Begin Rows

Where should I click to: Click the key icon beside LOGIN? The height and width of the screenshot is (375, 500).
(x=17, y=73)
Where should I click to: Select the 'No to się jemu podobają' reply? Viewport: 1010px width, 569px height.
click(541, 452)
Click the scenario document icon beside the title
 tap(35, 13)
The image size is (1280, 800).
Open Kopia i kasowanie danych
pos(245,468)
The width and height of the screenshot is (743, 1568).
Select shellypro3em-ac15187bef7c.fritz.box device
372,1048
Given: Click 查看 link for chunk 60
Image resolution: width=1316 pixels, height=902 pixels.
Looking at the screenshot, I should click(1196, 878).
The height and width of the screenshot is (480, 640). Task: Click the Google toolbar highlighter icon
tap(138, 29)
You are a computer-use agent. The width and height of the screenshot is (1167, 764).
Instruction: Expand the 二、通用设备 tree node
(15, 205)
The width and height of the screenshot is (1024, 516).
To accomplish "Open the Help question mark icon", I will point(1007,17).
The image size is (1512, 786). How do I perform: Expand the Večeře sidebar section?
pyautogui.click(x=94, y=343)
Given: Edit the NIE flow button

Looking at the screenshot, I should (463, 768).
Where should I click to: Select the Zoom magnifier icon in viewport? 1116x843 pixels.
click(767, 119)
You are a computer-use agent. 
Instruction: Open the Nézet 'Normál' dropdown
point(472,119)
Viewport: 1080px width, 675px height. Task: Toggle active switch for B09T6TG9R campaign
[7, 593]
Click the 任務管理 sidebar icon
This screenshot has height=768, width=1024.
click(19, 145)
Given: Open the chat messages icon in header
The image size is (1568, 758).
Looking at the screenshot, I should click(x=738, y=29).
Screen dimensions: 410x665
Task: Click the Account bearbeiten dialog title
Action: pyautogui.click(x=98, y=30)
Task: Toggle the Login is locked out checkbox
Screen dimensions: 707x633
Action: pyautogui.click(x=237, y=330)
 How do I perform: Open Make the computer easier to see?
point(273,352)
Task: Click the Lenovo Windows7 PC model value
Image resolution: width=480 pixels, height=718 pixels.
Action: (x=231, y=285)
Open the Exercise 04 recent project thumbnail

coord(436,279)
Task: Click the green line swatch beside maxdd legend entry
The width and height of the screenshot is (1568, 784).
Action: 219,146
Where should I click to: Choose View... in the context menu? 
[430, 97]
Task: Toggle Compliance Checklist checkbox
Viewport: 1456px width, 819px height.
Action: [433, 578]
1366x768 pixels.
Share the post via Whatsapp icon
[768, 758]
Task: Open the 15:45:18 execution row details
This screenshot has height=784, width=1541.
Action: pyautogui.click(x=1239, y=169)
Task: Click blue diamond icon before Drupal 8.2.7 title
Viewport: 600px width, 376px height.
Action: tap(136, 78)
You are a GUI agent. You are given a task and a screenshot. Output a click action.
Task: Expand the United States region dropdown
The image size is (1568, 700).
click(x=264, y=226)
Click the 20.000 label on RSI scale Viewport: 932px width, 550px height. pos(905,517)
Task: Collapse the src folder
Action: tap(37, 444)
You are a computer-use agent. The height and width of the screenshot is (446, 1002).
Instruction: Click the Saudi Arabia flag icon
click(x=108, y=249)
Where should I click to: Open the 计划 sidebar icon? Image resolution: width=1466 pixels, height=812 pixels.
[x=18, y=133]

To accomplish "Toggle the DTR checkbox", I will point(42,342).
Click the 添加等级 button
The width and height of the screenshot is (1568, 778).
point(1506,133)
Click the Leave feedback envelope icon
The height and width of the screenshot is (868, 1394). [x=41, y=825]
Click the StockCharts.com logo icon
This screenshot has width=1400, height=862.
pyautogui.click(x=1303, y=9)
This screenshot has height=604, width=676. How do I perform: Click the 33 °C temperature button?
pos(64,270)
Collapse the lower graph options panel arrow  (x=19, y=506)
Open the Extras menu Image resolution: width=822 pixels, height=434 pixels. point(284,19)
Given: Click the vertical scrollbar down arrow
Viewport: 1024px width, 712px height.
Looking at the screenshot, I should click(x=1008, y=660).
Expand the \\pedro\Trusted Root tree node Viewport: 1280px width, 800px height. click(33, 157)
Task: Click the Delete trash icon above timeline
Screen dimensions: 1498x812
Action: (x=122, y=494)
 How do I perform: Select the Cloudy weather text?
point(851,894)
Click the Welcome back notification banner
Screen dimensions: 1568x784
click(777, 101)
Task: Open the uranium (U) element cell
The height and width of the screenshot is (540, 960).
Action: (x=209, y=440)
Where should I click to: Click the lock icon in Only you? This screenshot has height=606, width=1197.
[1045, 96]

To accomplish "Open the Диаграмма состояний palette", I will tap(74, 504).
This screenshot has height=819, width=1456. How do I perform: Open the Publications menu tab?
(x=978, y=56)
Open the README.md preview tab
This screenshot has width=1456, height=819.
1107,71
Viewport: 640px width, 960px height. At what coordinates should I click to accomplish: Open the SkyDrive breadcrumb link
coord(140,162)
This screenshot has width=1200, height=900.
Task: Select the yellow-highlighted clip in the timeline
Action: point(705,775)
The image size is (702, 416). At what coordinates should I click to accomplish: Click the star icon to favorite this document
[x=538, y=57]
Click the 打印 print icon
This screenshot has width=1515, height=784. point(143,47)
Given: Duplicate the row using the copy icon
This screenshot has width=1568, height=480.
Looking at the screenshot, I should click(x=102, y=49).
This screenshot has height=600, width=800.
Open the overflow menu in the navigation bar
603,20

End Rows

• [What the task asks] Please lay out the data from the line containing "Given: Duplicate the row using the copy icon" through the end of the data as a two-column CSV with the headers task and answer. Put each task and its answer in one row, with every field in quotes and line breaks replaced by spaces.

• [Answer to this task]
task,answer
"Given: Duplicate the row using the copy icon This screenshot has width=1568, height=480.","Looking at the screenshot, I should click(x=102, y=49)."
"This screenshot has height=600, width=800. Open the overflow menu in the navigation bar","603,20"